The lyrical content of the song sees Parker reflecting on past memories and how they change with time: "Now even though that was a time I hated from day one / Eventually terrible memories turn into great ones". It also deals with nostalgia and Parker's complicated relationship with it. Parker recalls the days when he was making music with friends in Perth ("When we were living in squalor, wasn't it heaven? / Back when we used to get on it four out of seven"). On a press release, Tame Impala described the song as "an examination of time's distorting effect on memories". The song shares its concept with several other tracks on the album, which Parker described as an "idea of time passing, of seeing your life flash before your eyes, being able to see clearly your life from this point onwards".

== Reception ==
Christopher Roberts of Under the Radar named "Lost in Yesterday" as one of the best songs of its release week, and Deville opined that it is one of the best The Slow Rush singles. Al Newstead of the Australian Broadcasting Corporation said that it is "more accessible" than the project's previous singles and compared it to "Patience" (2019) and Currents "The Moment" (2015). In a less positive review, Mapes believed that the song "tries to edge up an aggressively beachy vibe [...] and ends up feeling a little dated". It was nominated for Song of the Year and Most Performed Alternate Work at the APRA Music Awards of 2021. The song was voted into fifth place on the Australian Triple J Hottest 100 of 2020, which was broadcast on 23 January 2021.

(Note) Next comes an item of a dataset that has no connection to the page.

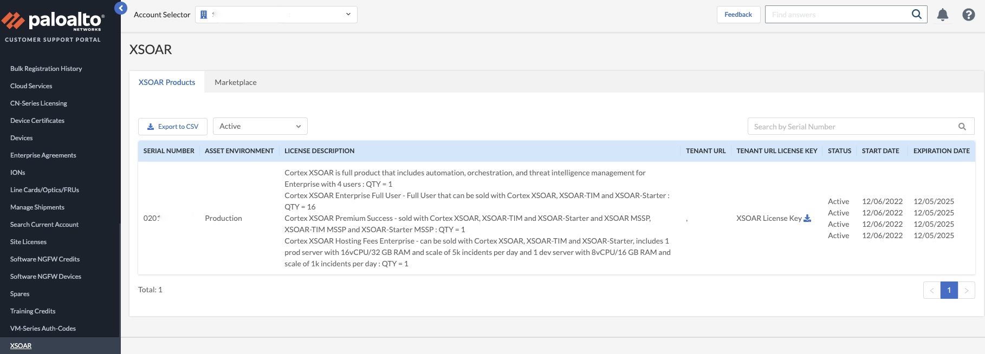Viewport: 985px width, 354px height.
Task: Expand the Active status filter dropdown
Action: (260, 126)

Commercially, "Lost in Yesterday" appeared on five main national charts. It peaked at number 65 in Australia, 78 in Ireland, 80 in Lithuania, 89 in the United Kingdom, and 129 in Portugal. It additionally reached the Canada Rock chart at number 23, and the Ultratip Bubbling Under charts in the Flanders and Wallonia regions of Belgium at number 4 and 22, respectively. In the United States, the single reached number one on Billboards Adult Alternative Songs chart, becoming Tame Impala's first song to top an airplay chart in the United States. It also reached number two on Rock Airplay and five on the Hot Rock & Alternative Songs chart, and the year-end rankings of both charts. "Lost in Yesterday" received gold certifications by the Australian Recording Industry Association (ARIA), Recording Industry Association of America (RIAA), and Recorded Music NZ (RMNZ), as well as a silver certification by the British Phonographic Industry (BPI).

== Music video ==
The duo Terri Timely, composed of Ian Kibbey and Corey Creasey, directed the four-minute music video for "Lost in Yesterday", which was released on 30 January 2020. It stars Parker as the lead vocalist of a band in a retro wedding, singing along to the song, through various dimensions. The video shows a scene representing the passage of time, following fashion trends. With a single shot and 1970s style, the camera moves several times through the event's venue, showing the guests becoming more positive as the video progresses. It depicts the attendees dancing on the dance floor as well as the bride and groom cutting a cake, and her mother smoking a cigarette. At the end of the video, the main characters from previous versions reappear to ruin the event. Jordan Darville for The Fader called the video "impressive" and "detailed". NMEs Charlotte Krol described it as a "nightmare Groundhog Day", which is mentioned in the song's lyrics ("You've been diggin' it up like Groundhog Day").

== Charts ==

=== Weekly charts ===

| Chart (2020) | Peak position |
|---|---|
| Australia (ARIA) | 65 |
| Belgium (Ultratip Bubbling Under Flanders) | 4 |
| Belgium (Ultratip Bubbling Under Wallonia) | 22 |
| Canada Rock (Billboard) | 23 |
| Ireland (IRMA) | 78 |
| Lithuania (AGATA) | 80 |
| Netherlands (Single Tip) | 26 |
| Portugal (AFP) | 129 |
| UK Singles (OCC) | 89 |
| US Hot Rock & Alternative Songs (Billboard) | 5 |
| US Rock & Alternative Airplay (Billboard) | 2 |

=== Year-end charts ===

| Chart (2020) | Position |
|---|---|
| US Hot Rock & Alternative Songs (Billboard) | 22 |
| US Rock Airplay (Billboard) | 9 |

== Certifications ==

| Region | Certification | Certified units/sales |
| Australia (ARIA) | Gold | 35,000^{‡} |
| New Zealand (RMNZ) | Gold | 15,000^{‡} |
| United Kingdom (BPI) | Silver | 200,000^{‡} |
| United States (RIAA) | Gold | 500,000^{‡} |
^{‡} Sales+streaming figures based on certification alone.